----- Information given -----

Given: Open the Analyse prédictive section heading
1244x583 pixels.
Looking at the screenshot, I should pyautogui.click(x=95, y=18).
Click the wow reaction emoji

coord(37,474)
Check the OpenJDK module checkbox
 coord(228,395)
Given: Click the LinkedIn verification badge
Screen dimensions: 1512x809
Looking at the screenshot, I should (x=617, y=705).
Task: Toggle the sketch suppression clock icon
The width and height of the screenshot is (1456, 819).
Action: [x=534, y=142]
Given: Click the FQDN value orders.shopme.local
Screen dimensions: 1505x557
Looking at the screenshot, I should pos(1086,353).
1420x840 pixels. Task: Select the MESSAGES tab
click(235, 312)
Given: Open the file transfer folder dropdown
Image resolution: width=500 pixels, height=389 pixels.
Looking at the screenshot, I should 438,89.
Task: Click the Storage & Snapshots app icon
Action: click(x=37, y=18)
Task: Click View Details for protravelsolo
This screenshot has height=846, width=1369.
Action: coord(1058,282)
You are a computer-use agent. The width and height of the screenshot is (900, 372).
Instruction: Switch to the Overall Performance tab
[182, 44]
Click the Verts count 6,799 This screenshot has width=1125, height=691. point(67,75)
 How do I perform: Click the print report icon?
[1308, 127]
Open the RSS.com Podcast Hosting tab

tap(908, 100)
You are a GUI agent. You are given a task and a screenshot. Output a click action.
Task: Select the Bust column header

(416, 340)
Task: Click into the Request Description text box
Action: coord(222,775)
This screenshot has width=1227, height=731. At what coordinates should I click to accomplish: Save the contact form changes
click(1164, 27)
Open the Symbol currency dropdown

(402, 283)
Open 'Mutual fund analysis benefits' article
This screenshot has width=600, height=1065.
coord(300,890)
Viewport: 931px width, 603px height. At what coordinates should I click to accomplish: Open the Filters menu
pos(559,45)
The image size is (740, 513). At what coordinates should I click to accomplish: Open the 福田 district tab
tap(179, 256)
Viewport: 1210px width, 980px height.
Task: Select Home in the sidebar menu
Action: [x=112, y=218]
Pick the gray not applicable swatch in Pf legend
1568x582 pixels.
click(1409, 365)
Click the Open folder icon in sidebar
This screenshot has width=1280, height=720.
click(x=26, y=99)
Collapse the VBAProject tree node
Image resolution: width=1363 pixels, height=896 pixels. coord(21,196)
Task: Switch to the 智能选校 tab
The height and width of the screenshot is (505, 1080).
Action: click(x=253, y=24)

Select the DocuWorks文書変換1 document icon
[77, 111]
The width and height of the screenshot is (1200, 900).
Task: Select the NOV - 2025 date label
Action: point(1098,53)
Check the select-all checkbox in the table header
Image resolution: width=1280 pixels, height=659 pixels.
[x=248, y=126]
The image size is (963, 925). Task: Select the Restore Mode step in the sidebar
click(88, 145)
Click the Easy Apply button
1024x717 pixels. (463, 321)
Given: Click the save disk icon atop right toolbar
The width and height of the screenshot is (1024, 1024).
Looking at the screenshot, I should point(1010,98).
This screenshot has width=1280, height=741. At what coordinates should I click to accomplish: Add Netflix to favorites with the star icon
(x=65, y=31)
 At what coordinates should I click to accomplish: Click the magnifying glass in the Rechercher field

-----

Problem details:
Rewrite the listing above, changing every "At what coordinates should I click to accomplish" to "Where should I click to complete" and leaving everything else the same.

Answer to the problem:
Given: Open the Analyse prédictive section heading
1244x583 pixels.
Looking at the screenshot, I should pyautogui.click(x=95, y=18).
Click the wow reaction emoji

coord(37,474)
Check the OpenJDK module checkbox
 coord(228,395)
Given: Click the LinkedIn verification badge
Screen dimensions: 1512x809
Looking at the screenshot, I should (x=617, y=705).
Task: Toggle the sketch suppression clock icon
The width and height of the screenshot is (1456, 819).
Action: [x=534, y=142]
Given: Click the FQDN value orders.shopme.local
Screen dimensions: 1505x557
Looking at the screenshot, I should pos(1086,353).
1420x840 pixels. Task: Select the MESSAGES tab
click(235, 312)
Given: Open the file transfer folder dropdown
Image resolution: width=500 pixels, height=389 pixels.
Looking at the screenshot, I should 438,89.
Task: Click the Storage & Snapshots app icon
Action: click(x=37, y=18)
Task: Click View Details for protravelsolo
This screenshot has height=846, width=1369.
Action: coord(1058,282)
You are a computer-use agent. The width and height of the screenshot is (900, 372).
Instruction: Switch to the Overall Performance tab
[182, 44]
Click the Verts count 6,799 This screenshot has width=1125, height=691. point(67,75)
 How do I perform: Click the print report icon?
[1308, 127]
Open the RSS.com Podcast Hosting tab

tap(908, 100)
You are a GUI agent. You are given a task and a screenshot. Output a click action.
Task: Select the Bust column header

(416, 340)
Task: Click into the Request Description text box
Action: coord(222,775)
This screenshot has width=1227, height=731. Where should I click to complete: Save the contact form changes
click(1164, 27)
Open the Symbol currency dropdown

(402, 283)
Open 'Mutual fund analysis benefits' article
This screenshot has width=600, height=1065.
coord(300,890)
Viewport: 931px width, 603px height. Where should I click to complete: Open the Filters menu
pos(559,45)
The image size is (740, 513). Where should I click to complete: Open the 福田 district tab
tap(179, 256)
Viewport: 1210px width, 980px height.
Task: Select Home in the sidebar menu
Action: [x=112, y=218]
Pick the gray not applicable swatch in Pf legend
1568x582 pixels.
click(1409, 365)
Click the Open folder icon in sidebar
This screenshot has width=1280, height=720.
click(x=26, y=99)
Collapse the VBAProject tree node
Image resolution: width=1363 pixels, height=896 pixels. coord(21,196)
Task: Switch to the 智能选校 tab
The height and width of the screenshot is (505, 1080).
Action: click(x=253, y=24)

Select the DocuWorks文書変換1 document icon
[77, 111]
The width and height of the screenshot is (1200, 900).
Task: Select the NOV - 2025 date label
Action: point(1098,53)
Check the select-all checkbox in the table header
Image resolution: width=1280 pixels, height=659 pixels.
[x=248, y=126]
The image size is (963, 925). Task: Select the Restore Mode step in the sidebar
click(88, 145)
Click the Easy Apply button
1024x717 pixels. (463, 321)
Given: Click the save disk icon atop right toolbar
The width and height of the screenshot is (1024, 1024).
Looking at the screenshot, I should point(1010,98).
This screenshot has width=1280, height=741. Where should I click to complete: Add Netflix to favorites with the star icon
(x=65, y=31)
 Where should I click to complete: Click the magnifying glass in the Rechercher field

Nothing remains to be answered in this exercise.